Men come to his shop now, remembering how they came as children a quarter of a century ago. They bask in the kindness in his sharp, dark eyes, his large, certain smile; in the breads and herbs that smell of countries far, far off. He is 67, and never seems tired, never complains. They take him as he seems.

His life was a journey of tears--Aleppo, Damascus, Yerevan, Beirut. When his mother died, his father put him into an orphanage with his sister; he was 3 months old. “To my father, if a mother dies, her children should also die. To him those children are nothing.” Years later, his father came back for him, set him to work in a bakery.

Sunrise to sunset, cleaning, carrying, feeding the ovens with wood brought in by camel; he was 10 years old. “I don’t remember one time in my life,” he says, “that my father said, ‘Take one kiss,’ ‘come here, my son, I love you.’ ”

He ran away from his father when he was 20, away from a desolate Soviet Armenia to which his father’s dreams had led them. When the Turks caught him, they put him into a prison camp for four months--hungry, frightened months, when he thought he would die of the beatings. In prison, he found old newspapers in the snow and taught himself to read.

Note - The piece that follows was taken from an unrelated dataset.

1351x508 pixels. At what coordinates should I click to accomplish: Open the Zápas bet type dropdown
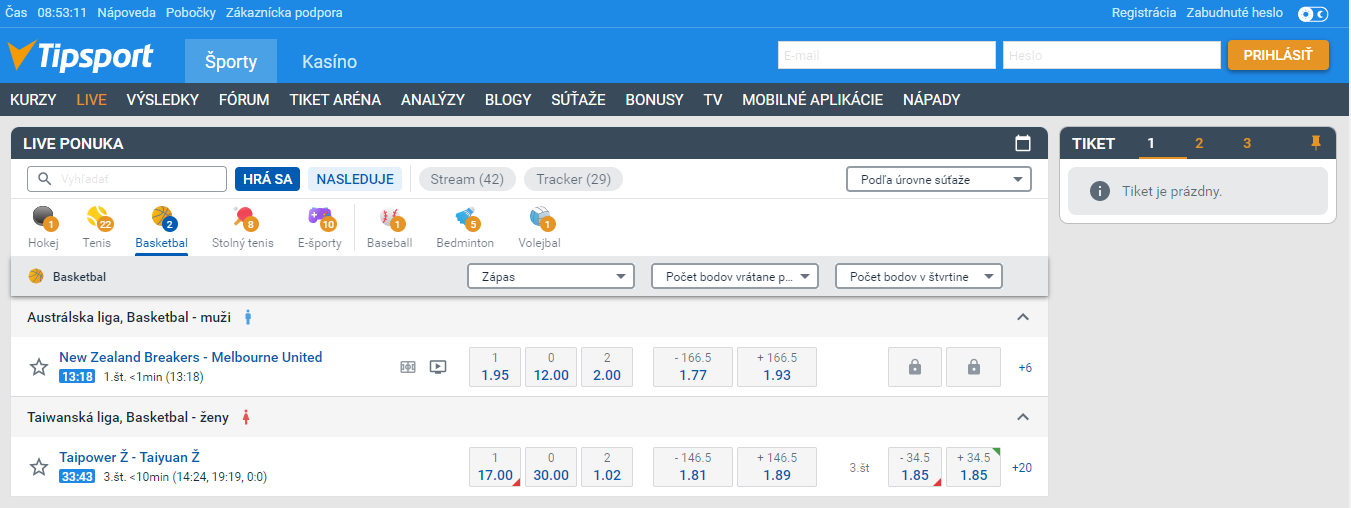coord(551,277)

Years later, in a concrete dormitory on the spit of sand that was oil-rich Qatar, he taught himself to write--so that he could write to the wife and small children he had left in Syria. Three years in the desert, a contract worker: “As an outsider, I was nothing there, nothing.” To be a baker in Syria was to be poor and hungry; to be a welder in the desert was to know a little money and unrelieved loneliness. He has forgotten neither.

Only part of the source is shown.